▶ EXTRACTED INFORMATION:
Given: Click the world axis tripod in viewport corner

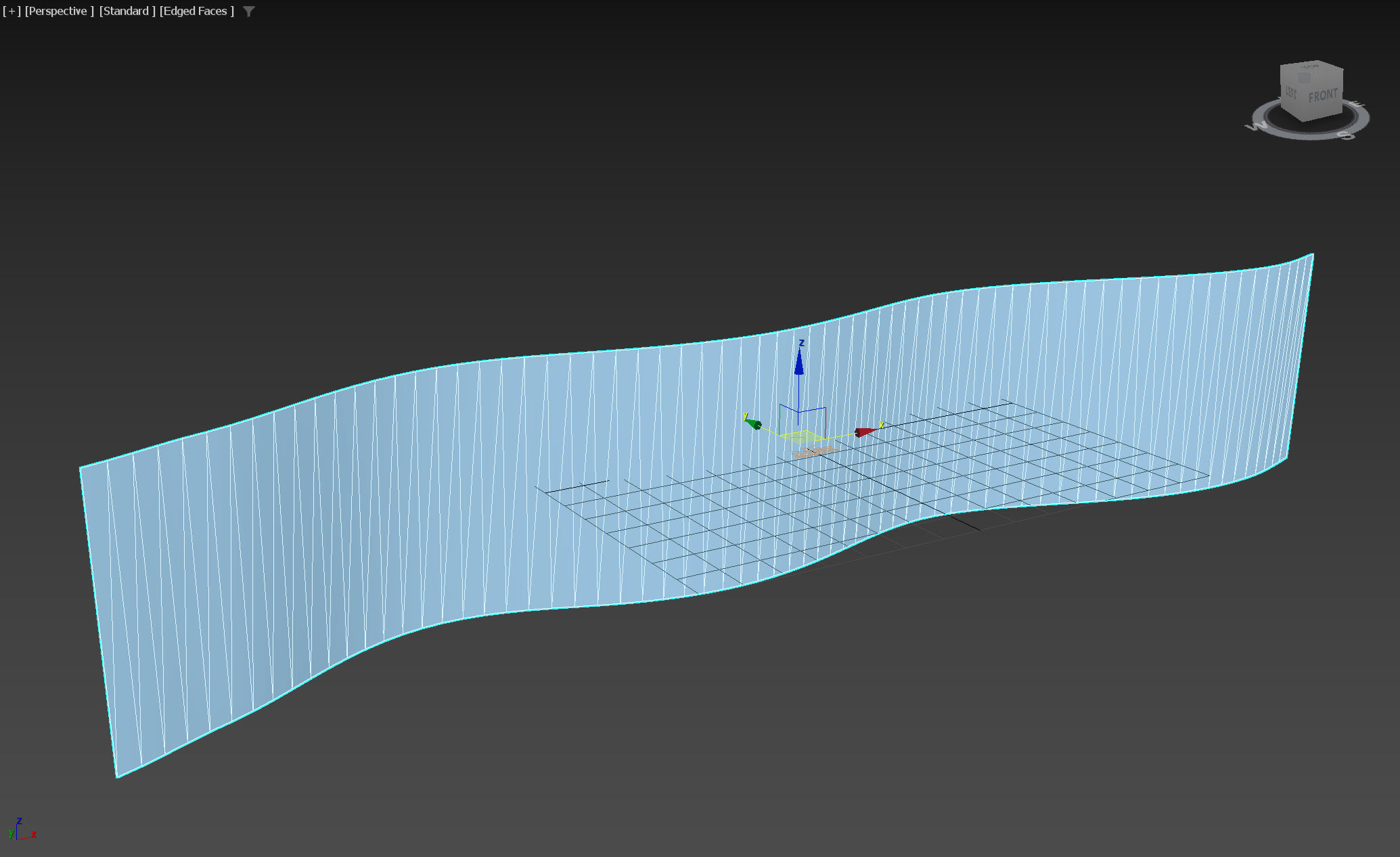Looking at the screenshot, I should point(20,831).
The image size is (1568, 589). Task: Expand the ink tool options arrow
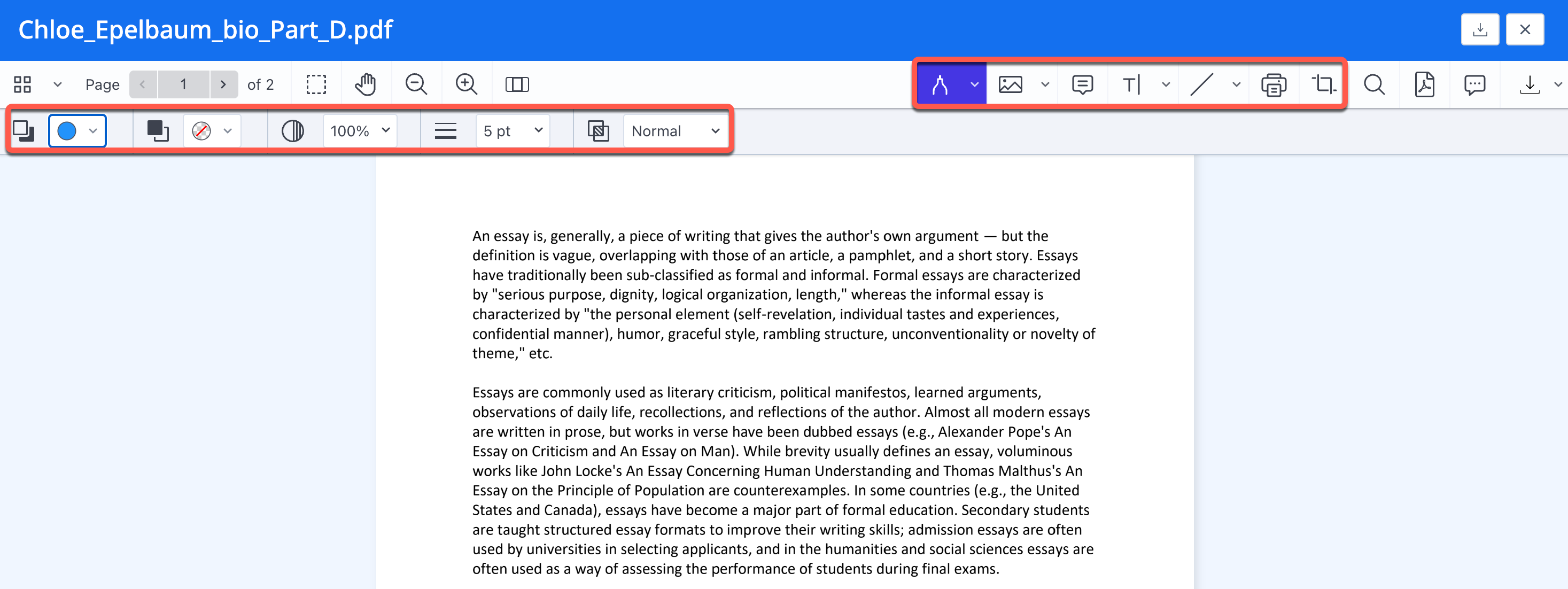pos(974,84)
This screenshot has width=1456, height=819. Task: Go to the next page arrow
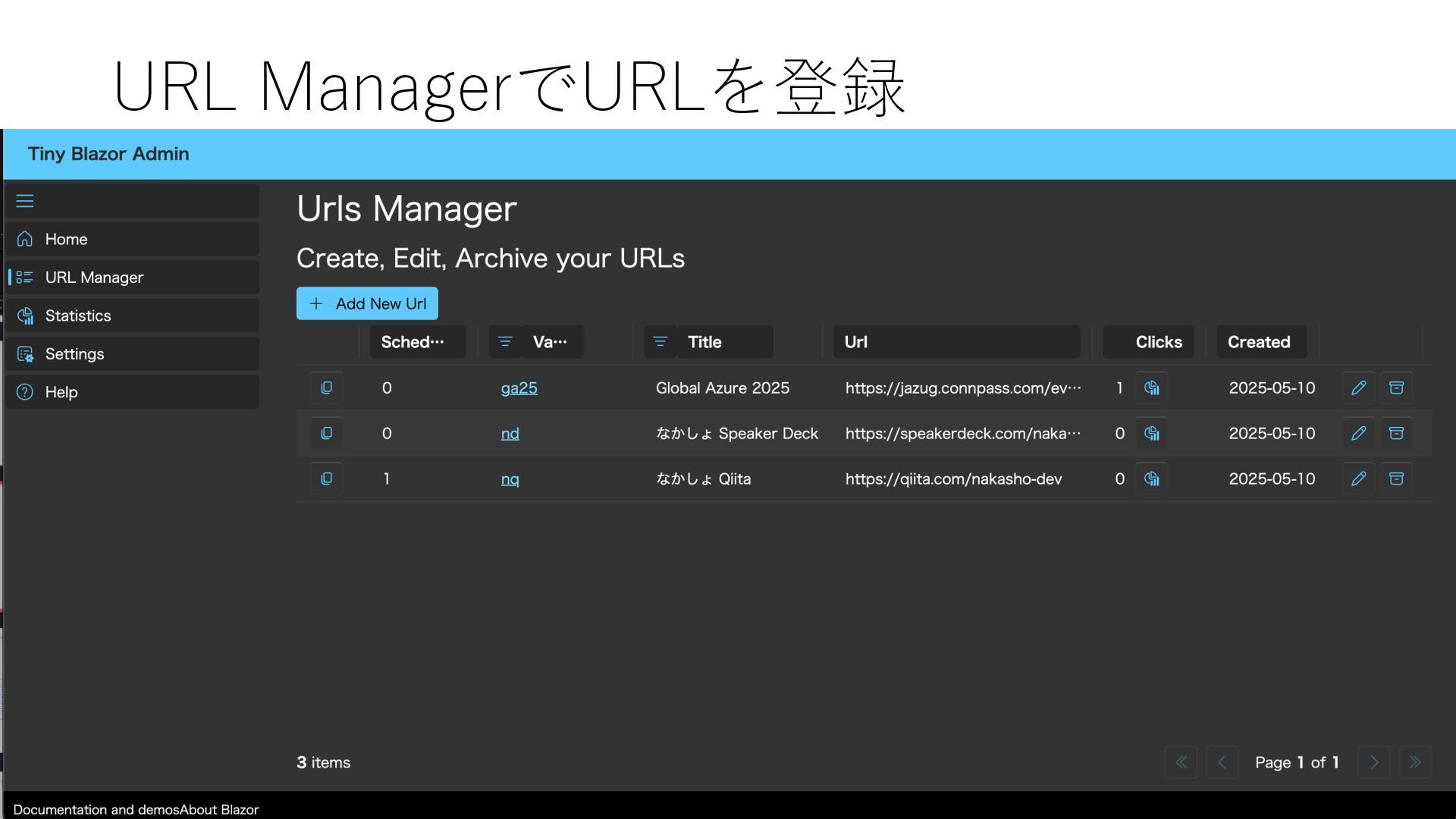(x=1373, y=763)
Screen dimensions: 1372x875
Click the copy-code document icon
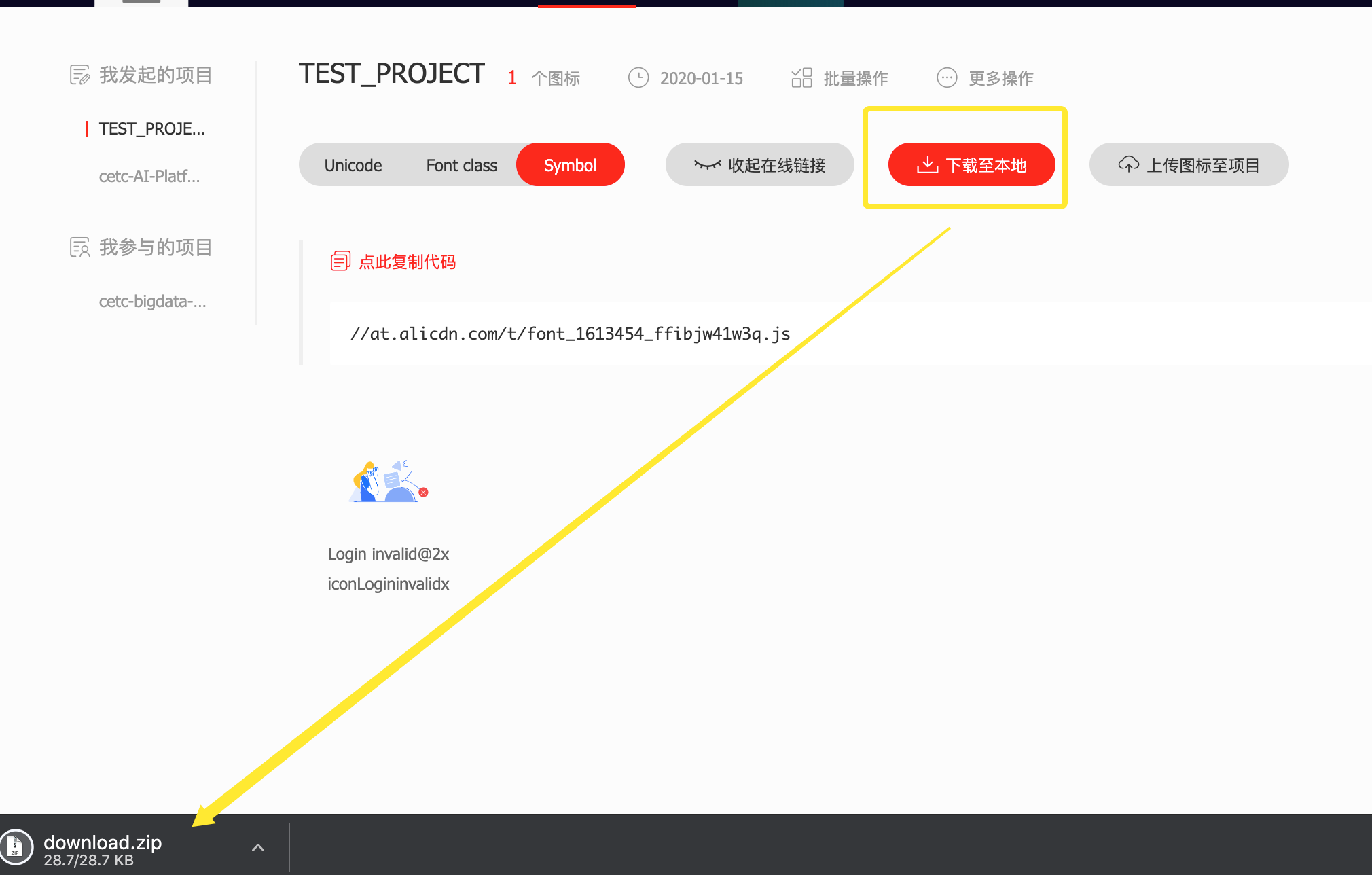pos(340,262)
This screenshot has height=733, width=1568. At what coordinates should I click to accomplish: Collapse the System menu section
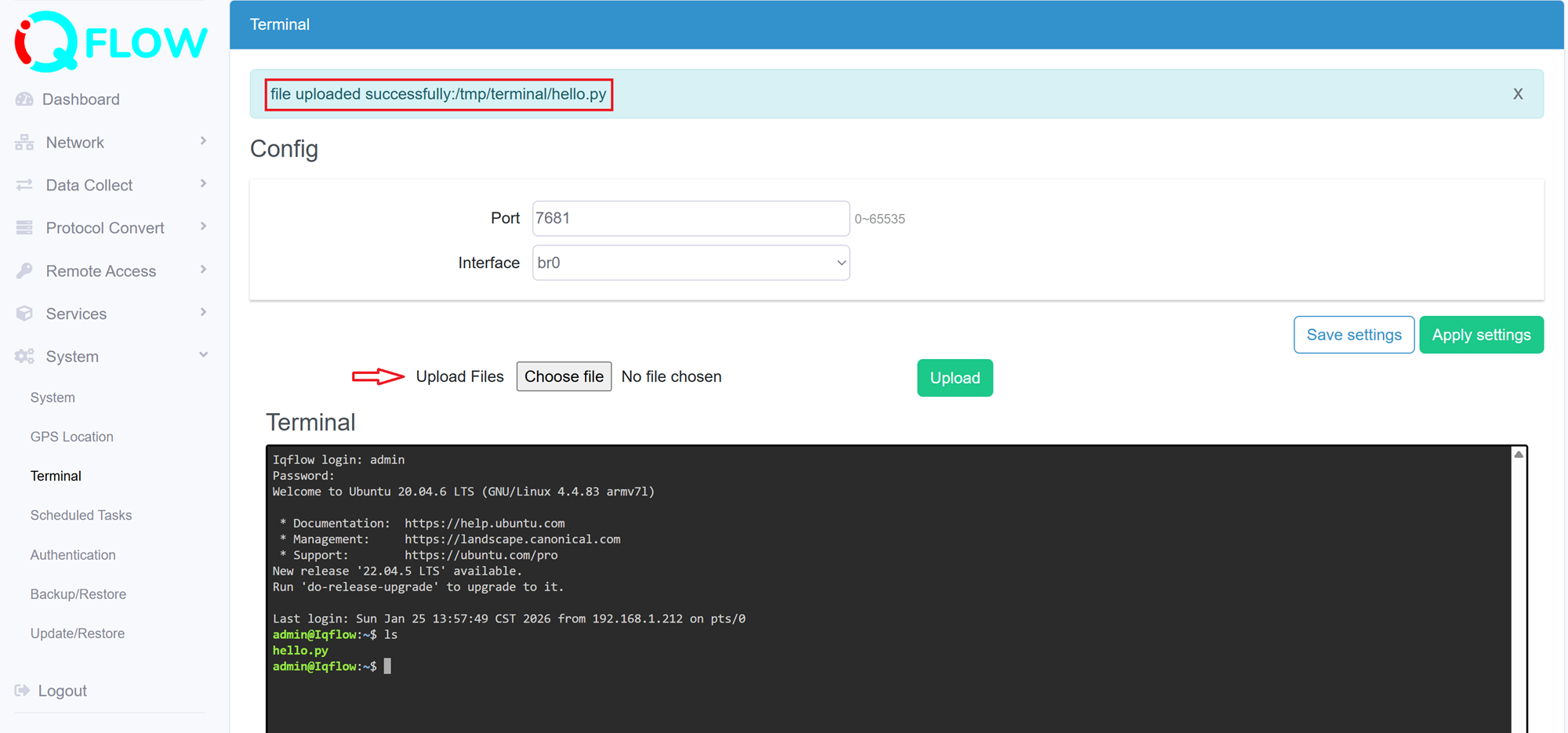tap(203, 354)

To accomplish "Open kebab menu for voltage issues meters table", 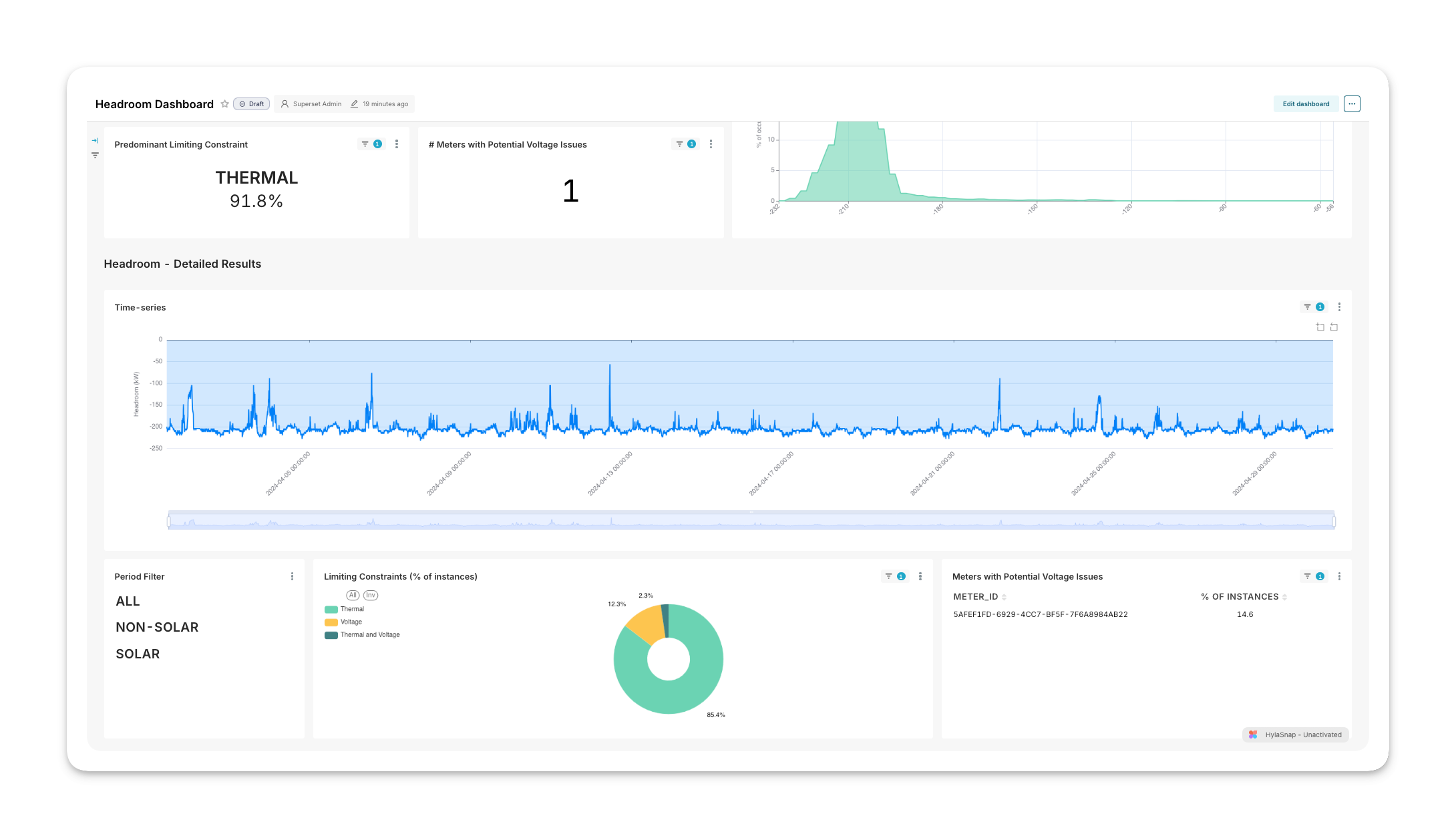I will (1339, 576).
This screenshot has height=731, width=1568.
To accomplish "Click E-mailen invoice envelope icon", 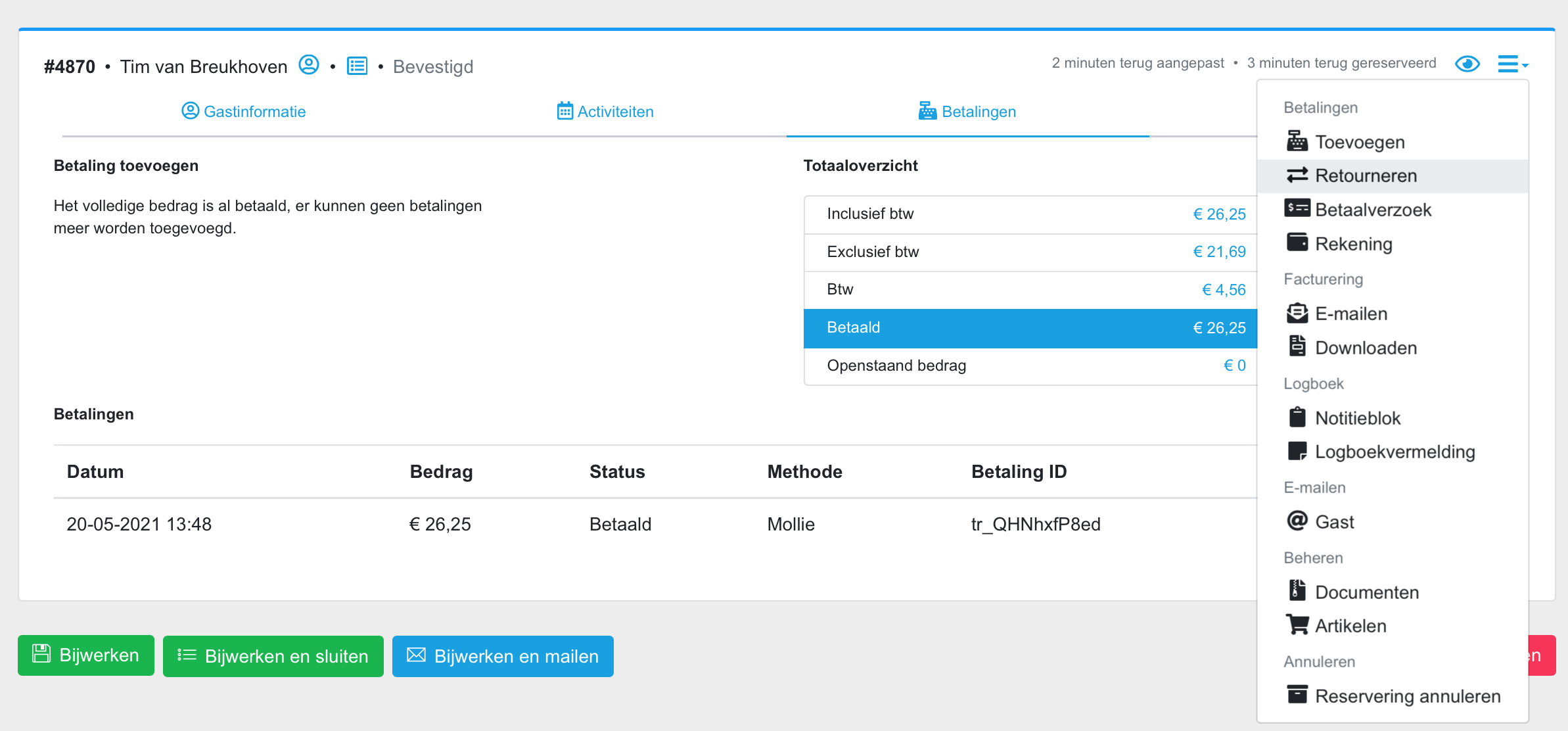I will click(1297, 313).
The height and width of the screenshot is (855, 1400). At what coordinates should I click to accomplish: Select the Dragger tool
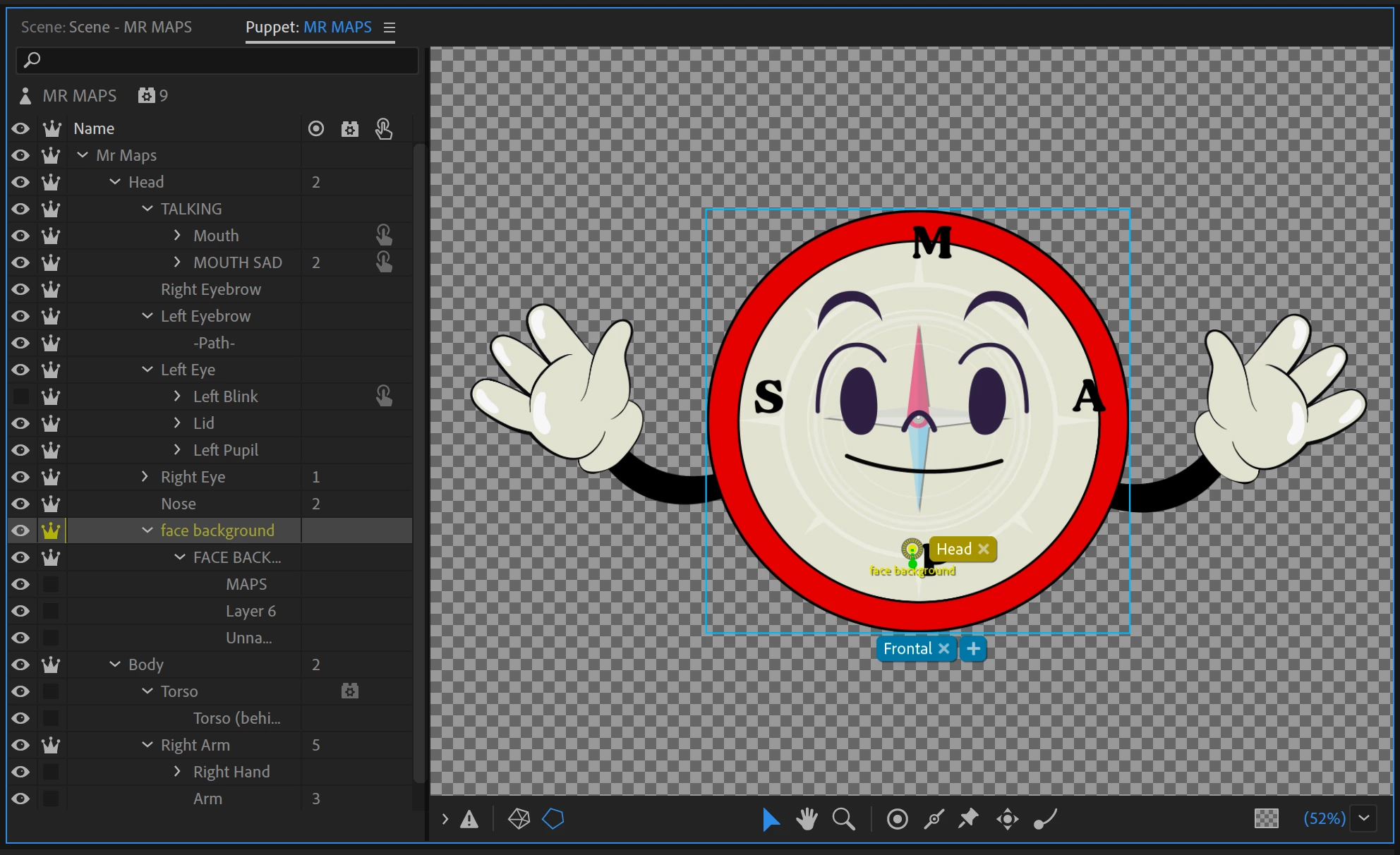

▶ WORK REQUIRED:
Transcribe the opening line of the listing above, please, and every line after it through the line with "Screen dimensions: 1372x875", word for word, without pictures.

▶ ANSWER TO THIS EXERCISE:
Given: Click the world axis tripod in viewport corner

Looking at the screenshot, I should point(20,831).
The image size is (1568, 589). Task: Expand the ink tool options arrow
pos(974,84)
This screenshot has width=1456, height=819. Task: Go to the next page arrow
(x=1373, y=763)
Screen dimensions: 1372x875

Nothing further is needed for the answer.